Monday 14 June 2010

We played with life and lost

No 338 - Jules et Jim (Jules and Jim)
Director - Francois Truffaut

Sundays. Lovely lazy Sundays. My plan for today was to mix the World Cup with some massively influential 60's New Wave cinema. My guide for this is the song When the lights go out all over Europe by The Divine Comedy, which mixes plot points from a whole range of different Nouvelle Vague films.

So what does Neil Hannon have to say about Jules et Jim?
Jeanne can't choose
Between the two
'Cos Jules is hip
And Jim is cool
And so they live together


The Jeanne in the song refers to Jeanne Moreau who plays Catherine - the film's key female lead. The song also manages to sum the film up in 5 short lines. However, I want to ramble on and on about it and therefore I will speak about it at much greater length.

The film follows 2 friends, a French man called Jim and a German called Jules and begins in Paris in 1912. The story falls into two halves, interrupted by the first World War. The first half is the most fun and jolly and exciting section, but it is the more serious, more depressing second half which is more important. So I'm going to discuss the two halves separately and speak about them as almost separate identities.

The film begins with the jolliest of circus music, to create a lively and exciting environment before plunging us into the giddy world of 1912. For these opening scenes, Jules and Jim are everything I aspire to be. They seem to live that romanticised French bohemian dream - whilst both being clearly wealthy. They seem to stroll around and drink coffee and/or wine whilst flirting with glamorous ladies. I can't think of a better way to live.
Let me put it in context. At one point they go to the tailors to have identical outfits made to go to the beach. I wish I had enough money to live out those flamboyances. It would be simply super!

I would also like to mention that at this point Jim looks the spitting image of Boycie from Only Fools and Horses.
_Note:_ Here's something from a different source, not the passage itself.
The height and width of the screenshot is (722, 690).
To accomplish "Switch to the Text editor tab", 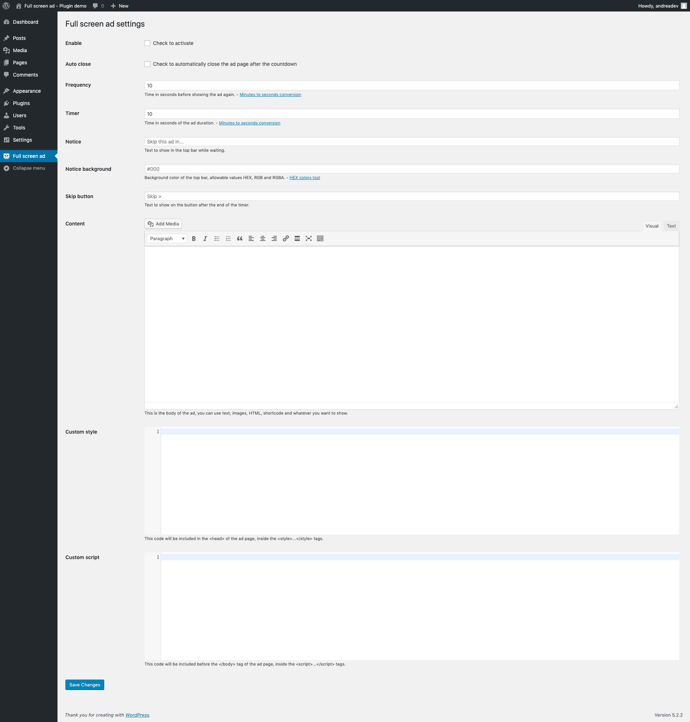I will pyautogui.click(x=671, y=226).
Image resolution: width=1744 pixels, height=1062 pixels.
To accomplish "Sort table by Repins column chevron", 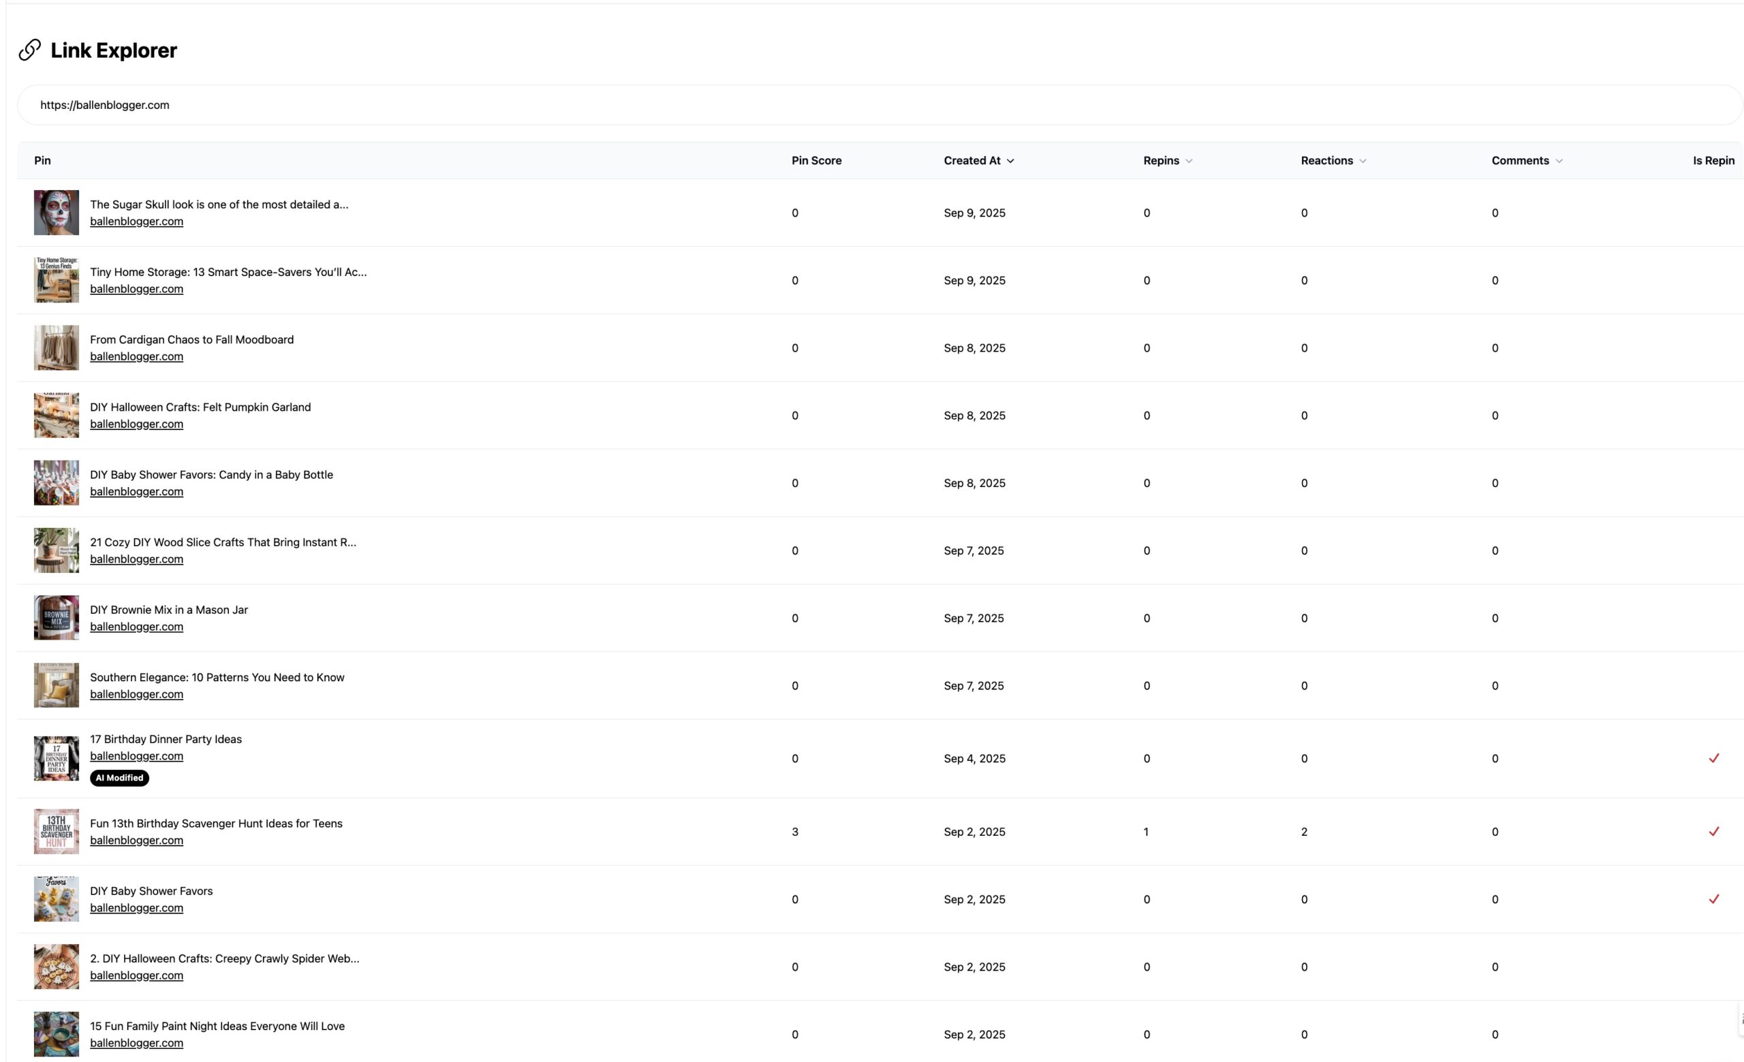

During this period of being fabulously dressed and flouncing around Paris (a period I near constantly regret not being involved in) we follow Jules. As a German, he is new in town and is very keen to meet people. So we meet a few of his friends and we meet the first of his women - Thérèse - who not only lives the same hedonistic, decadent lifestyle of the male leads but also becomes a key figure in the glamorisation of smoking (something I'll discuss in more detail in my next blog) as she shows off her party trick - using a cigarette to impersonate a steam train.

During this period, Jim has to entertain a group of ladies and Jules falls for Catherine. He begins to see her a lot and the three of them go on some good adventures - they go to the beach and they have the iconic race across the bridge (where Katherine pretends to be a man), which I always get confused with Bande a part and the race through The Louvre.

However - nothing can last forever, and alas war breaks out. Jim - being French - and Jules - being German - end up fighting on different teams and both share the same fear that they'll accidentally kill the other person.

Sadly, even after the war ends and the pair rekindle their friendship, the characters have changed. They're still fun and jovial but there is a definite seriousness in their eyes. They have both lived through the horrors of war and life is different. Jim may still have the essentially single life (though he does have his constant on/off girlfriend Gilberte), but Jules is married to Catherine and has a child.

And herein lies the problem.

Because what this film shows is that friendship can overcome everything - massive lengths of time apart; war; families. But if both friends fancy the same person the friendship will be strained. It does not help if the person in question is a manipulative, selfish, borderline insane bitch.

Which is the only way I can really describe Catherine.

She gets bored of Jules and so frequently has affairs - and after a while decides she loves Jim. Jules can't cut himself away completely from Catherine so the three live together. Catherine uses this to her advantage and so whenever she is unhappy with Jim she will go and seduce Jules. This is really heartbreaking. You have spent the first part of the film falling in love with these two characters who are so full of life and recklessness, and now you see everything that made them fun and jolly being eroded away by the unjust demands of a selfish attention-seeking partner. The group still have their moments of fun, but the majority of the time they're just a sombre reflection of their former selves.

And that is NEVER a fun thing to watch.

Eventually Jim tires of Catherine's games and leaves her, and therefore Jules. Due to Jules' choice of female company, the pair can't see each other any more. And although you can see the friendship gradually crumbling, I promise that you will never see the ending coming.

It is a terrific ending. Which is the perfect coda for a story which starts so jolly and crumbles into heartbreak.